A14型からZ16に載せ替え、DOHC化!|絶滅危惧種のA11バイオレットの各部をアップグレード|1980年式日産バイオレットGL Vol.2

       
長瀬肇さんは、知る人ぞ知る、「長瀬発動機」という競技車両の製作とメンテナンスを行うファクトリーの代表で、チューニングに関してプロ中のプロ。そんな長瀬さんのバイオレットとの出合いから聞いてみた。

「2006年11月に、知人のところにエンジンだけ取られて捨てられる運命だったバイオレットがあると聞いて見に行ったところ、ボディの程度が抜群だったので、引き取ってきました。その後ボディはそのまま、エンジンを載せて公認を取り、足回りやブレーキ、駆動系にも手を入れて、楽しく走れるように仕上げてきました」とのこと。

 注目は搭載したエンジン。長瀬さんのA11バイオレットは、もともとはA14型エンジンが搭載されていたが、エンジンは抜き取られていた。そこで、PA11に搭載されたSOHCのZ16型エンジンを探し、それにラルゴやプレサージュに搭載されたKA24型のDOHCヘッドをドッキング。

 もちろん、そのまま載せただけではなく、φ89mmのピストンの組み合わせで排気量を1940ccとし、カムはオリジナルプロフィールで削り出し製作。吸気はソレックス44PHHを組み合わせ、185ps/7500rpmを達成。ワンオフのZ16型改DOHCエンジンとし、エンジンルームに収めている。

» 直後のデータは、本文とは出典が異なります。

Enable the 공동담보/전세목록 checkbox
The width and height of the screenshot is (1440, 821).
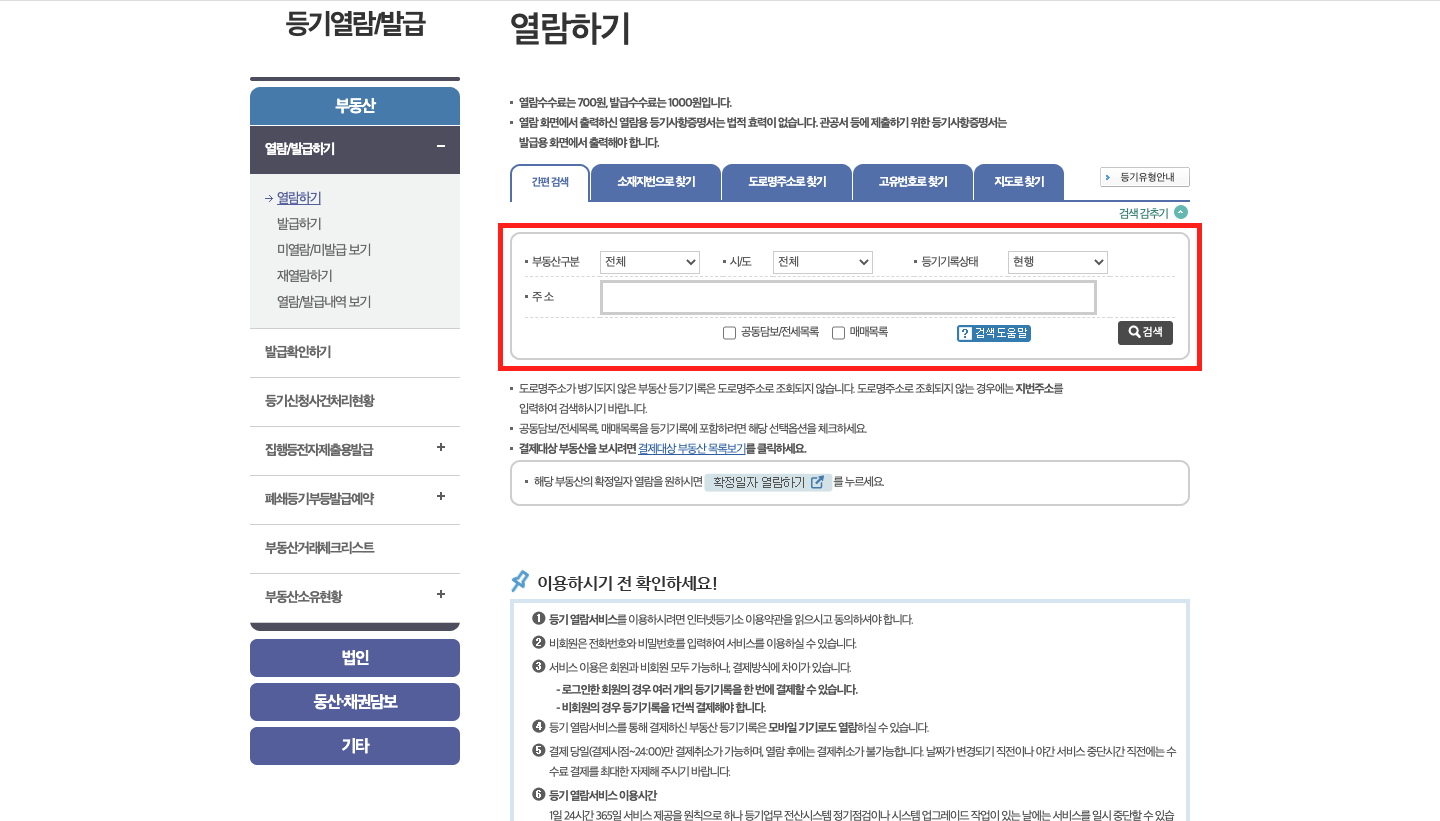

約8年前に製作したKA24型DOHCヘッドが組み合わされたZ16型エンジンを搭載。ボアφ89mm×ストローク78mmの1940cc。カムは、IN312度(11mmリフト)、EX272度(11mmリフト)、圧縮比11.5で、185ps/7500rpmを発揮。

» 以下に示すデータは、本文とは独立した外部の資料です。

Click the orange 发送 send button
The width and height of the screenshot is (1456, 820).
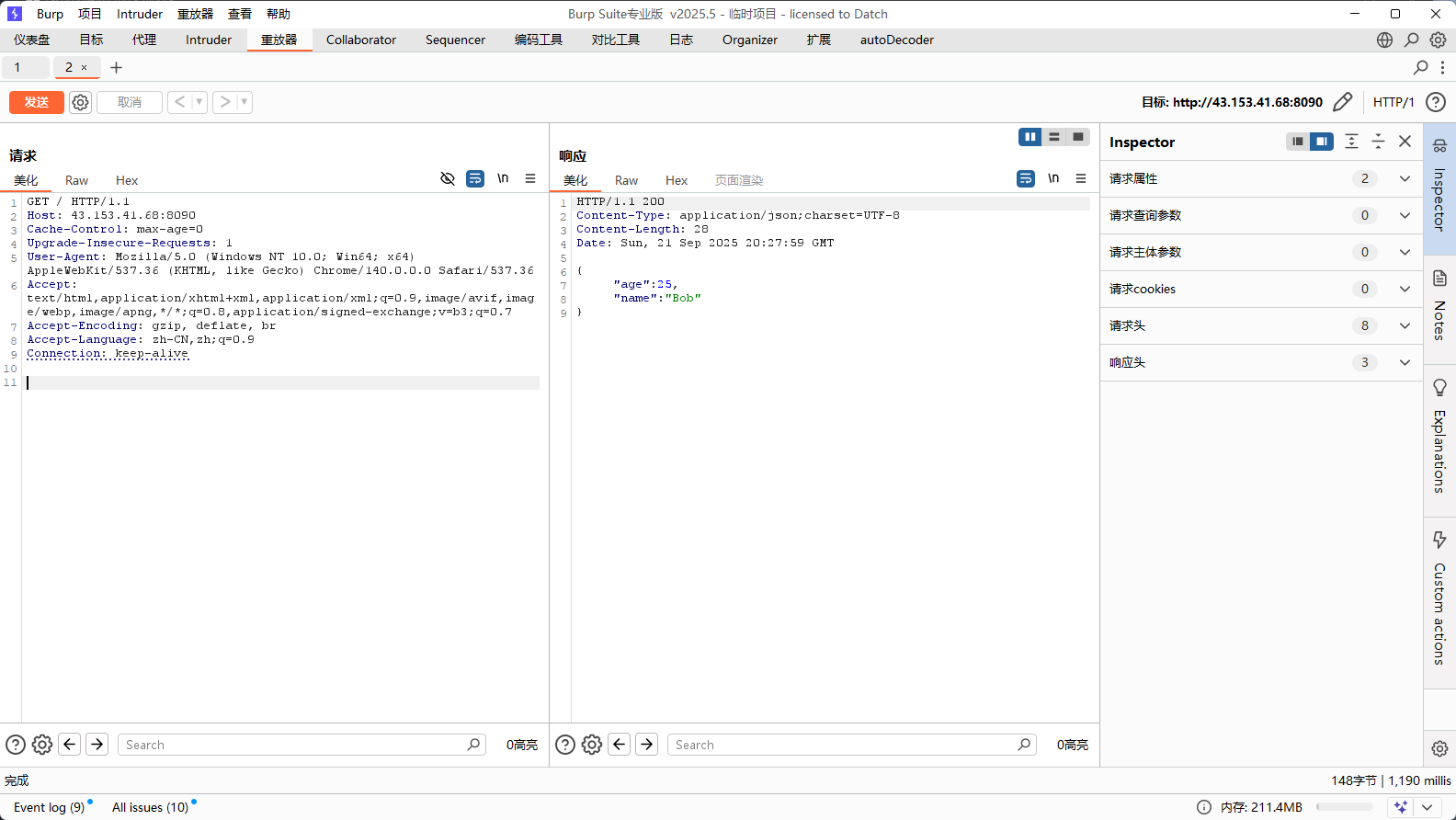pyautogui.click(x=37, y=102)
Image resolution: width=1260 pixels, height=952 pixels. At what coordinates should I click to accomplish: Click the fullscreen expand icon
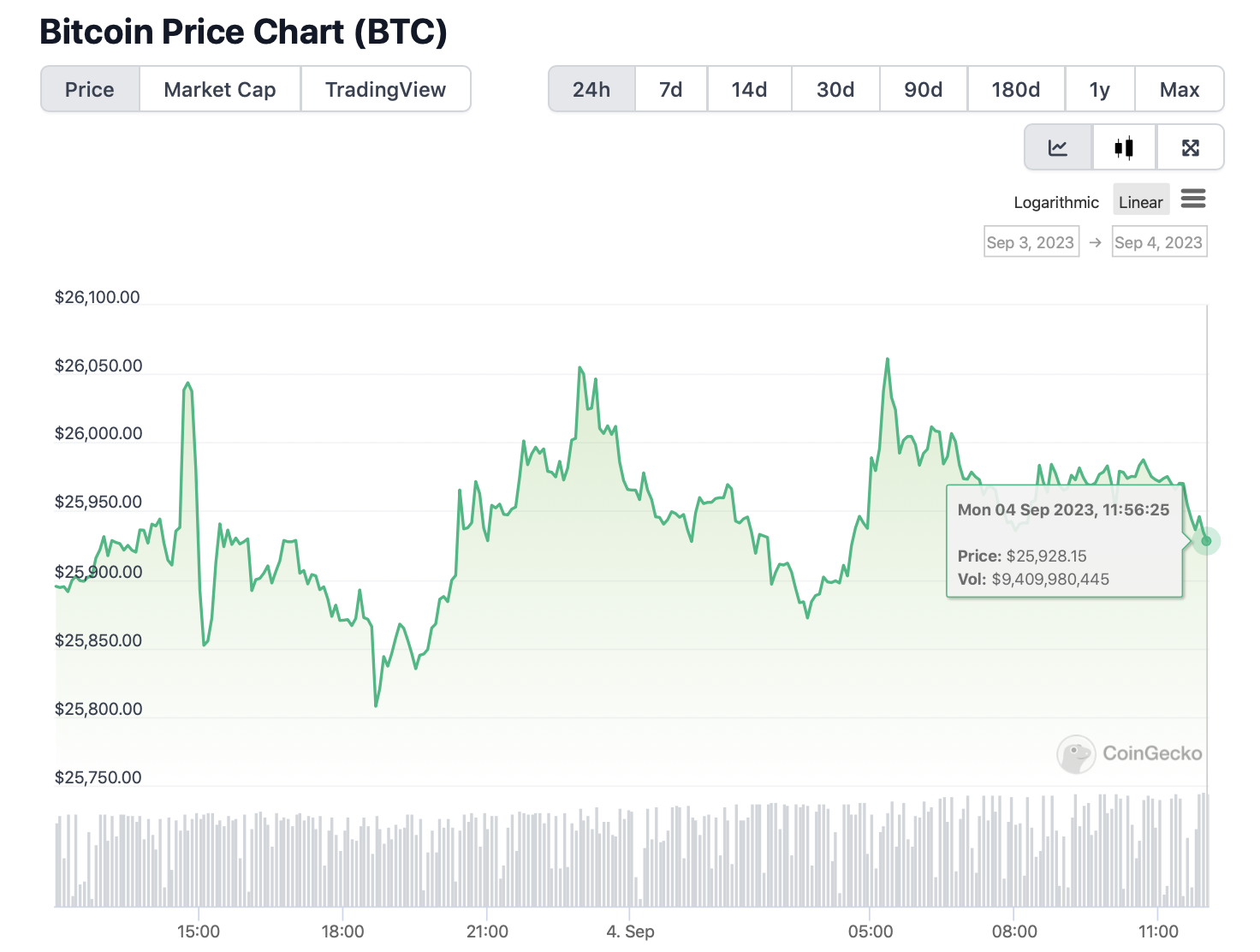click(1190, 148)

「長瀬」の文字入りヘッドカバーは、知人によるワンオフ。


キャブレタエーはソレックス44PHHで、ワンオフのインマニを介して装着。リンケージ類も現物合わせで製作している。  試行錯誤の結果、キャブはアウターベンチュリーなしでセッティングOKで、高回転域までストレスなく吹け上がる。

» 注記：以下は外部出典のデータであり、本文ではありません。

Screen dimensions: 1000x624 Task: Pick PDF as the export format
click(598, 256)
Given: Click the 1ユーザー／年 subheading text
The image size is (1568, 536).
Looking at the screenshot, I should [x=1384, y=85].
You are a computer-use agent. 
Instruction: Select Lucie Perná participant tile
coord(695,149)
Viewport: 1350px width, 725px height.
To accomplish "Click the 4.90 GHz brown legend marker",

狭いスペースに収まっているタコ足はスチール製のφ42.8mm。排気効率を考えた等長で、長瀬さんによるワンオフだ。


ラジエーターはS14シルビアターボ用の1層を流用。アルミ製のシュラウドを設け、電動ファンの吸い込み効率をアップさせている



点火系は、永井電子(ウルトラ)のMSDを使い、2個のコイルで同時点火としている。

ストラットタワーバーは、本来のボディ剛性アップのほか、長瀬さんのアイデアでブレーキマスターバックと接続することで、負圧タンクとしても使っている。パイプの両サイドをふさいでおり、容量的には450cc程度を確保。バキューム圧が増えたことで、ブレーキのフィーリングがよくなったそうだ。